A lung nodule detection system was developed using deep learning that is both highly accurate and robust to radiation dose. Using this system as a second reader significantly decreased the number of missed nodules that required follow-up.
One strength of this study is that a large training dataset of high quality was constructed. This training dataset consisted of data from multiple institutions, and it was annotated under the supervision of radiologists. Compared with the datasets used in previous studies (25), the present dataset had more nodules per scan (5.2) and contained comprehensive annotations including even small nodules that are at risk of being overlooked and cost a lot to create ground truth. Training with these data might have made this system capable of stable detection irrespective of the radiation dose, scanning modality, or type of nodule.
In comparison with previous studies, the present study has two achievements. The first is that, in phantom experiments, the stability of the CAD system in detecting nodules irrespective of image noise level due to differences in radiation dose was demonstrated quantitatively. Deep learning-based AI systems generally exhibit poor robustness to subtle changes in images (26, 27). Because image quality varies as a result of differences in radiation dose, there are concerns that it may also affect detection results. Liu et al. (11) investigated radiation doses in retrospectively collected data and evaluated the effect of differences in dose on detection performance. However, their method is not capable of assessing the pure effect of image noise level due to differences in dose alone. In the present phantom experiments, it was possible to evaluate the effect of differences in dose on detection performance, independently of the effects of individual differences between subjects and differences between devices. It was found that, although changes in the SD value did slightly affect the detection results, there were almost no changes in sensitivity or detection performance. This may have been because robustness to slight changes in images had been achieved by data augmentation in the form of changes in sharpness and the addition of Gaussian noise.

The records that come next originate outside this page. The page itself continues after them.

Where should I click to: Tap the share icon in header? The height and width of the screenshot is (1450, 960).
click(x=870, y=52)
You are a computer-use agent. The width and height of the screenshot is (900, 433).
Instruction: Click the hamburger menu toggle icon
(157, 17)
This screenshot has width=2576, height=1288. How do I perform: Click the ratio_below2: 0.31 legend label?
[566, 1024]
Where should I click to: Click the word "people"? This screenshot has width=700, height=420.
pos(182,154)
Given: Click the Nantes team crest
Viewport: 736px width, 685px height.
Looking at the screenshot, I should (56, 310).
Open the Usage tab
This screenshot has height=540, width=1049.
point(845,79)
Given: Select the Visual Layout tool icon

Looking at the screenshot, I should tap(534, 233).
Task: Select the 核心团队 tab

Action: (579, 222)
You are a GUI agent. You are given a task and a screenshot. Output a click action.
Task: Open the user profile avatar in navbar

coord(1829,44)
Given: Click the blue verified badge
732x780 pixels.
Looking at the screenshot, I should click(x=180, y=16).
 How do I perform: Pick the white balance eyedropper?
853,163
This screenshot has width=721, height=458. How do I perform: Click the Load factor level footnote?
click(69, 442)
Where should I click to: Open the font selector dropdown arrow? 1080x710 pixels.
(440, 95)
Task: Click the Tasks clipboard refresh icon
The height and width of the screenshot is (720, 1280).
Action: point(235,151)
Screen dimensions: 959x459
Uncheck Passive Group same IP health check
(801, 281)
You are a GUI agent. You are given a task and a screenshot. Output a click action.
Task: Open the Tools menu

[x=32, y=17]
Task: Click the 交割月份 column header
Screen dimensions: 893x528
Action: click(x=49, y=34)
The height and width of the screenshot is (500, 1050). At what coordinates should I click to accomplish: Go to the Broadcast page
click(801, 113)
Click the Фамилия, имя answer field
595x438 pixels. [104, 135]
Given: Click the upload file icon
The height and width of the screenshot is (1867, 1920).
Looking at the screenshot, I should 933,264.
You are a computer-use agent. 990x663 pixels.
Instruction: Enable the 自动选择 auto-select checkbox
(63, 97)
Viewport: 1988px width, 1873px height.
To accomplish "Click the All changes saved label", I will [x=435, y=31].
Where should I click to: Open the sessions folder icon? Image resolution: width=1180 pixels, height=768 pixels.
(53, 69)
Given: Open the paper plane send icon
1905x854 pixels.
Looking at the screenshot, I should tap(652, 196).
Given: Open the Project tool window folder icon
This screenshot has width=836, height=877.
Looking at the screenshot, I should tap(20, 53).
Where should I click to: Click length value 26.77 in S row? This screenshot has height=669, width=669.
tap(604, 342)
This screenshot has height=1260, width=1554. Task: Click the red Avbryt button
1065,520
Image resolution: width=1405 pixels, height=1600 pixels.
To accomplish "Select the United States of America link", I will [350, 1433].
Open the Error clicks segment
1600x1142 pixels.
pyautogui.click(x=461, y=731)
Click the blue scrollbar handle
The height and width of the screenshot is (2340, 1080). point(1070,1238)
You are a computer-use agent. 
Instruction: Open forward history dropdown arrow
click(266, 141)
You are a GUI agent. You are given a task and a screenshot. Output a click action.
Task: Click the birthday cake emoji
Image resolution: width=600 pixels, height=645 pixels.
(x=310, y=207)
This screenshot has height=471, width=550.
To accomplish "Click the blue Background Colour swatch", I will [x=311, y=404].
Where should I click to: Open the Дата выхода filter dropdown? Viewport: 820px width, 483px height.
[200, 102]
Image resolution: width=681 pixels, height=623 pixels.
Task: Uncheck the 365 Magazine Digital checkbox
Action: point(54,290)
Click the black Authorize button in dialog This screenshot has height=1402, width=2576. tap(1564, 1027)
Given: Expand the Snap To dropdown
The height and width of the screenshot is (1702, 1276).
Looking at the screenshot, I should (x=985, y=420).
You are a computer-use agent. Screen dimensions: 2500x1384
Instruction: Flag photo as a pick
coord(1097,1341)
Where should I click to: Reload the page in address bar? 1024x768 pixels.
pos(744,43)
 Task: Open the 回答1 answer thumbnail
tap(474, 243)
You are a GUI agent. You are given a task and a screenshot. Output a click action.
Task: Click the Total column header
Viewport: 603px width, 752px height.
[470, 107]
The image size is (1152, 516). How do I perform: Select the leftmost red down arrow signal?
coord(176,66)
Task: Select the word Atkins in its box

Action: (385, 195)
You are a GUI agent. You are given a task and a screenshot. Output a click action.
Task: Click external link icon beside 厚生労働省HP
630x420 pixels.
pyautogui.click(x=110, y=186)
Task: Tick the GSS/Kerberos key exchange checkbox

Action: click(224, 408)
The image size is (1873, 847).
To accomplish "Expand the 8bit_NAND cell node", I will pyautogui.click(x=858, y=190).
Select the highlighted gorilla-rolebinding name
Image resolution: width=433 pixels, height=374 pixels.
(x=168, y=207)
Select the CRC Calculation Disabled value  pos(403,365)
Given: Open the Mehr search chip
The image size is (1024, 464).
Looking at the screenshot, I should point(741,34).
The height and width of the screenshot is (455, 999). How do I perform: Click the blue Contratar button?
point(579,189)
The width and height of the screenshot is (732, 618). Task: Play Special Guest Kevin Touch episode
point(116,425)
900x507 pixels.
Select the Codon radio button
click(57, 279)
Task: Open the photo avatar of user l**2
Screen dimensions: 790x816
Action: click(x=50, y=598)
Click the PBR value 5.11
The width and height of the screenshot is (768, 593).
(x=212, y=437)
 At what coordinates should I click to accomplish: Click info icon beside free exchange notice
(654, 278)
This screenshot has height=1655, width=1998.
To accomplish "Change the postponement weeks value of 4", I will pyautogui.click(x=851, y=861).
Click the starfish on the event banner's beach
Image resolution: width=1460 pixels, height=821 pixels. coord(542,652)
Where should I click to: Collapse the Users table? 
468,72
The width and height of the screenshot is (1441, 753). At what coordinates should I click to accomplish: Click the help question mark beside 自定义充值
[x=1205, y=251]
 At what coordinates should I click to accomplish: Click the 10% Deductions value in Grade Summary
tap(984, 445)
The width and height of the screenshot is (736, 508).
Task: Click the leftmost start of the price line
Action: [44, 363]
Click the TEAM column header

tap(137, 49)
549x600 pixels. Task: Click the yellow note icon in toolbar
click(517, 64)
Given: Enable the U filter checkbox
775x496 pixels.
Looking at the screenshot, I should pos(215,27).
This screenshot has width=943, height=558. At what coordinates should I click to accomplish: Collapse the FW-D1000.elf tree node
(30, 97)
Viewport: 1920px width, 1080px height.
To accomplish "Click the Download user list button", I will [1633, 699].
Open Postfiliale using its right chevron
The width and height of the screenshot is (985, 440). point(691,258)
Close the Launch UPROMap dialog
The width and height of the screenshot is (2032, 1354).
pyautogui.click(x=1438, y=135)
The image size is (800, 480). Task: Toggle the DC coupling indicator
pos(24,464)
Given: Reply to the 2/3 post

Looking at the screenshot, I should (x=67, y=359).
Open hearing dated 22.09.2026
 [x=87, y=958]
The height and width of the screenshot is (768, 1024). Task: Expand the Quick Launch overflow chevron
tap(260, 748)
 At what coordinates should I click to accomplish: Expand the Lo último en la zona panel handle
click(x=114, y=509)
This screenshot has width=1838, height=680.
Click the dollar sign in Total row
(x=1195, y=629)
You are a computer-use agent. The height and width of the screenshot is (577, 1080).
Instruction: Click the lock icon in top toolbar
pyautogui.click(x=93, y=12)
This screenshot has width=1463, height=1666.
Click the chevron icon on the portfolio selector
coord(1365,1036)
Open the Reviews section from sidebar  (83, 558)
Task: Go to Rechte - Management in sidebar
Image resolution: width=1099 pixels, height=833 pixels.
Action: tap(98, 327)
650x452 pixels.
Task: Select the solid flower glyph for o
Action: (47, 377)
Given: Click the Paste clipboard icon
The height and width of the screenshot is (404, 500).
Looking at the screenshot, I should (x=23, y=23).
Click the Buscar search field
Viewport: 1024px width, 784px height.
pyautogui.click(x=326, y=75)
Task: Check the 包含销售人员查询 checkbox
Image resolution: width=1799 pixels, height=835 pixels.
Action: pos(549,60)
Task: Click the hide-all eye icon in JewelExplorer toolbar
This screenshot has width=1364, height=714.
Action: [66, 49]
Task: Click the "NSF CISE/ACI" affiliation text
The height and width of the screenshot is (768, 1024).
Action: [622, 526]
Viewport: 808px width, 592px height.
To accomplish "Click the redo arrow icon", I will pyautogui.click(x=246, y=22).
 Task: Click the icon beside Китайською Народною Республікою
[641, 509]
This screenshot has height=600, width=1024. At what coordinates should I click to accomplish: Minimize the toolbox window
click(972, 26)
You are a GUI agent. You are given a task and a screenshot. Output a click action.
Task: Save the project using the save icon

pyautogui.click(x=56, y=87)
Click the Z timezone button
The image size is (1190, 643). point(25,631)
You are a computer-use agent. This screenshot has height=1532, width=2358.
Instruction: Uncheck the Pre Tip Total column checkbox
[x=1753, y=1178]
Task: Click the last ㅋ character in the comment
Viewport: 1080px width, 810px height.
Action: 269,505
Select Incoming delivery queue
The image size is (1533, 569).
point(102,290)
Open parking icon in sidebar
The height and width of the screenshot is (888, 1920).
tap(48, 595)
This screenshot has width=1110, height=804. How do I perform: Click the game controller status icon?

Second, it was shown that using a lung nodule CAD system as a second reader increased the detection rate of nodules that require follow-up examinations, irrespective of the experience of the radiologist interpreting the scan. The effect of CAD use by nodule characteristics was analyzed, and it was found to be particularly effective in increasing the number of ground-glass and small nodules detected. Ground-glass nodules may be atypical adenomatous hyperplasia, as well as adenocarcinoma in situ or another form of lung adenocarcinoma, and if they are discovered early, their prognosis is extremely good (28, 29). If another primary lesion is present, small solid nodules may be metastatic tumors, and their presence affects staging and treatment methods. Lung nodule CAD use in actual clinical practice may improve the detection rate of these lesions, which would be of major benefit to patients.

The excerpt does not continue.